Grillmeisterschaften
Sind die fetten Jahre bald vorbei? Bild: picture-alliance/picturedesk.com/R. Mühlanger

Der Image-Faktor

Zumindest Weber kann derweil darauf hoffen, auch in Zukunft von seiner starken Marke zu profitieren. Eine jahrzehntelange Wachstumsgeschichte an der Spitze der Branche hat dem Unternehmen ein treue und zahlungskräftige Kundschaft beschert. "Der Name 'Weber' und das Premium-Image sind ein wesentlicher Faktor für das Wachstum unseres Unternehmens", liest man dazu im Börsenprospekt. Ganze 221 Mal wird hier das Wort "Brand" genannt.

Webers größte Stärke ist allerdings auch das größte Risiko für das Unternehmens.

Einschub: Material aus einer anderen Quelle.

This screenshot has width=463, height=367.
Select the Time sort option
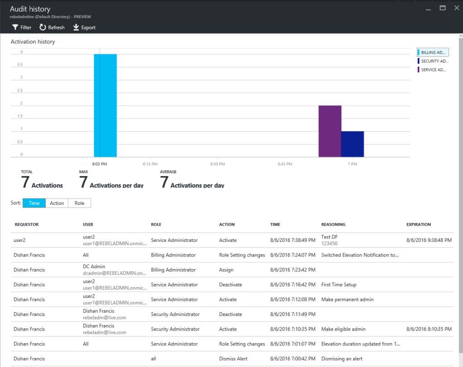pyautogui.click(x=34, y=203)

Sollte das Image leiden, drohen Weber große Verluste. "Wir haben Jahrzehnte damit verbracht, Markenaffinität und Bekanntheit aufzubauen, indem wir den Menschen beigebracht haben, wie man nach Weber-Art grillt", schreibt das Management. "Jede Beeinträchtigung unserer Marke könnte zu einem erheblichen Rückgang der Nachfrage führen, was sich deutlich negativ auf die Ertragslage auswirken könnte."